Anonymous Afghan Taliban commanders, speaking to the Reuters news agency, said a leadership council in Pakistan had appointed Omar’s deputy, Mullah Akhtar Mansoor, to head the movement. Mansoor has been a proponent of the recent, embryonic peace talks and is seen as a pragmatist.
Some mosque-goers said the government had deliberately withheld information about Omar’s death for years. Indeed, Hasib Sadiqi, a spokesman for the national spy agency told the Guardian that the agency had told lawmakers for 18 months that Omar had died. Yet, in July, the Afghan president, Ashraf Ghani, welcomed a message, purportedly from Mullah Omar, endorsing peace talks.

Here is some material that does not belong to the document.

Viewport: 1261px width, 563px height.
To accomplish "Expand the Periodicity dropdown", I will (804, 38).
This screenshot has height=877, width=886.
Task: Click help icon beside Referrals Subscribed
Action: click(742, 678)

Others suggested that the Afghan government simply didn’t know about Omar’s death, and that the poor quality of Afghan intelligence was even worse than wilful deception.

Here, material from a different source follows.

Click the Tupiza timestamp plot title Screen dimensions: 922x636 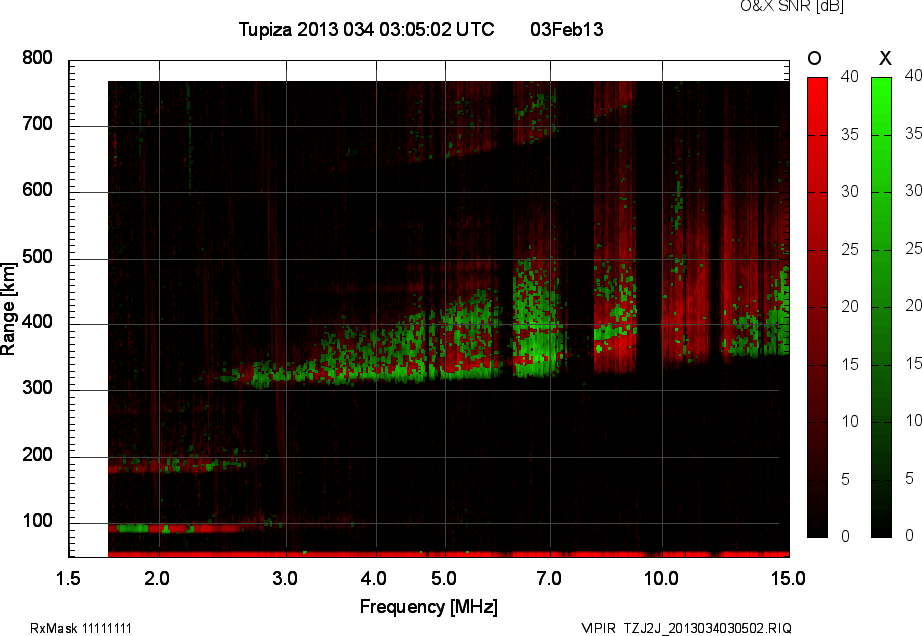coord(366,30)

“Two years. For two years this big criminal was dead, and the government didn’t know about it,” said Wahid Rahmani, 25. “What kind of government is this? Screw this government.”
Omar’s designated replacement, Mansour, served as aviation minister in the Taliban government that was in power from 1996 to 2001 and fought alongside Omar against the Soviet invasion in the 1980s. “He is from the core group that was there from the beginning,” said author Anand Gopal who has chronicled the war and the Taliban.

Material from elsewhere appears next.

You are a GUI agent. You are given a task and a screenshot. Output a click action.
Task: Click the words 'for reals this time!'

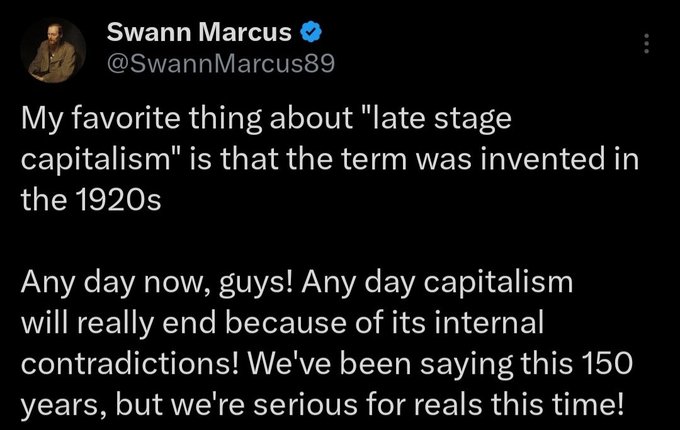(x=496, y=404)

With a record of favouring reconciliation, Mansour tried to retire from the insurgency early in the war and offered to support the new government under Hamid Karzai. But after he was rebuked, and learned that he was in fact on the US hit list, he fled the country, according to Gopal. He later rose to the top of the ranks in the Taliban.
Mansour, however, does not command the same reverence as Omar, whom tens of thousands saw as Commander of the Faithful, after he donned a cloak in 1996 that had belonged to the Prophet Muhammad.
Some fear the announcement of Omar’s death may disrupt talks between the insurgents and the government. With various factions disagreeing over whether to push for political inclusion through negotiations, or to use the current momentum to attempt all-out military victory, Omar served as a unifying figure.
His death could be detrimental to peace talks, Gopal said, “because Mullah Omar’s imprimatur was important in getting people to the table.”
He added: “This could actually hasten the fragmentation of the Taliban, though it’s too early to say.”
The announcement also comes at a time when Pakistan has put rare pressure on the Taliban to accept Ghani’s offer to restart peace talks.